Exercise objective:
Copy out each of the items below word for word, leaving out the pictures.
+ + + + + + +
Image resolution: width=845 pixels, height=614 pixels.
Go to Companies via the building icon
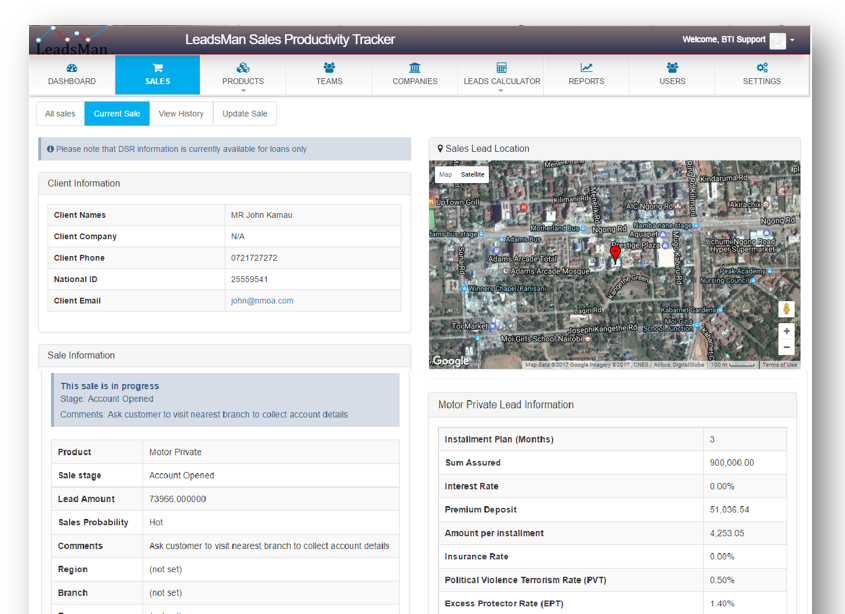415,68
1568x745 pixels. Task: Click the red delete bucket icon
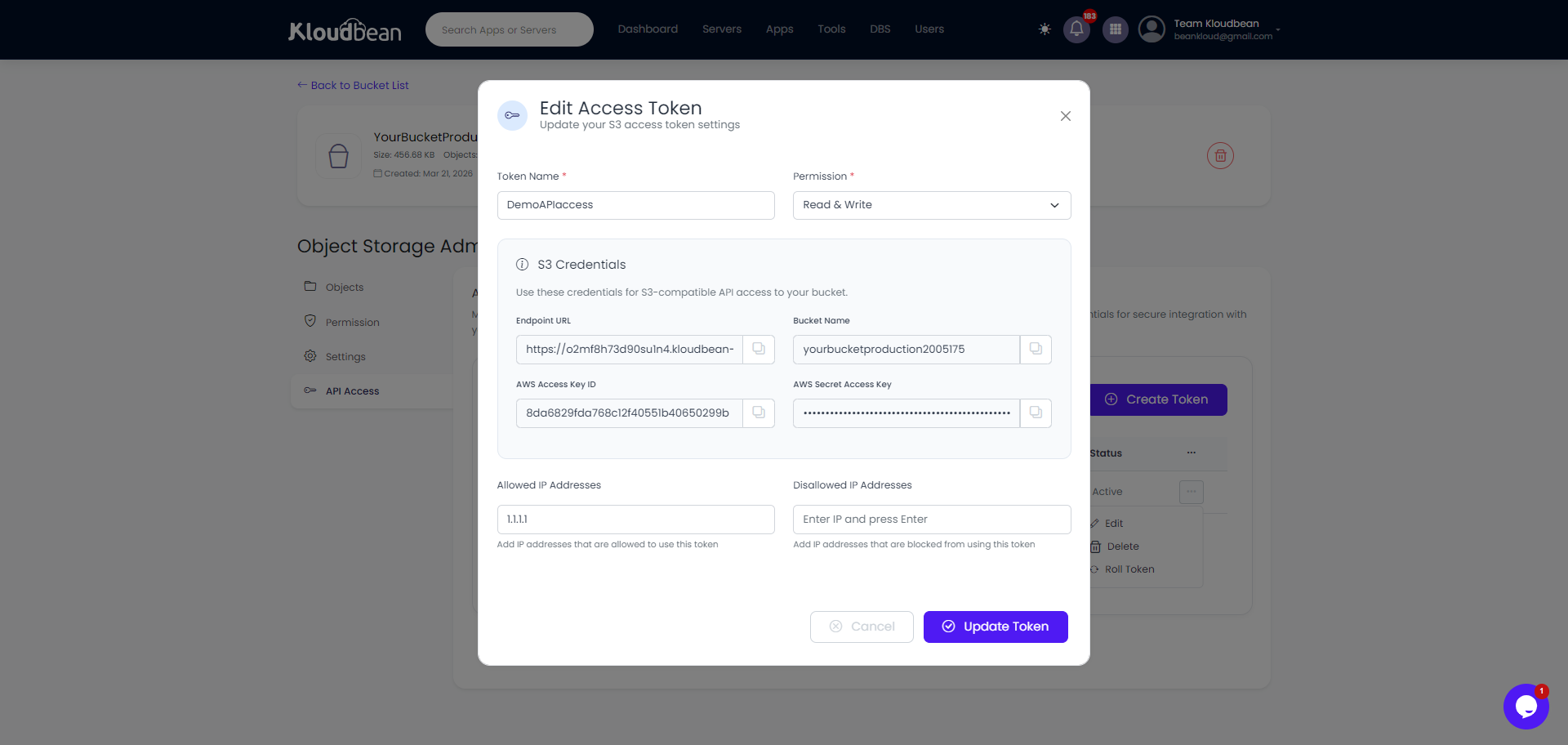point(1220,155)
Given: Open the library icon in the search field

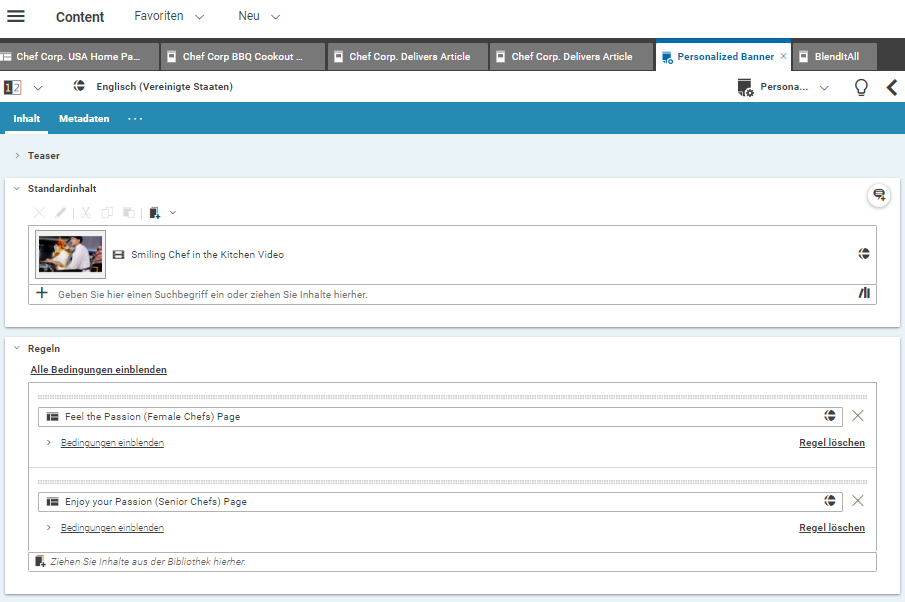Looking at the screenshot, I should tap(864, 294).
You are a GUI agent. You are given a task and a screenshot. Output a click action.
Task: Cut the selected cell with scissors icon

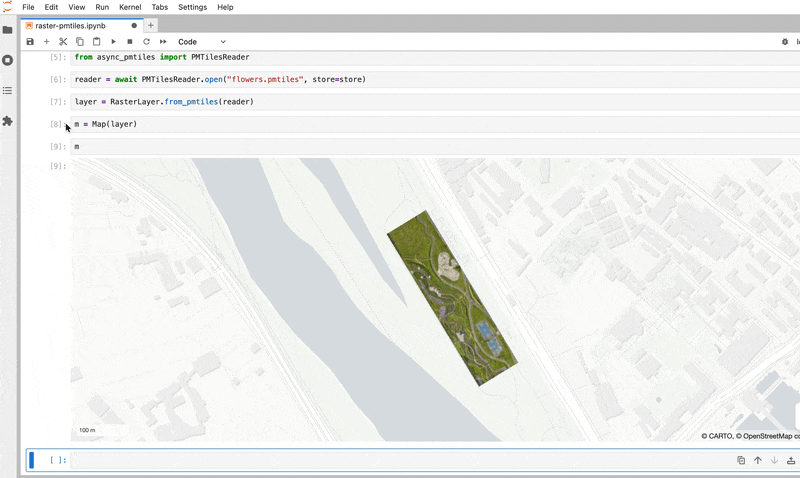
+ + + + + + +
Written answer:
Image resolution: width=845 pixels, height=614 pixels.
Go to Companies via the building icon
415,68
1568x745 pixels. Task: Click the red delete bucket icon
point(1220,155)
Given: Open the library icon in the search field

Looking at the screenshot, I should tap(864, 294).
You are a GUI agent. You are given a task and a screenshot. Output a click action.
Task: Cut the selected cell with scissors icon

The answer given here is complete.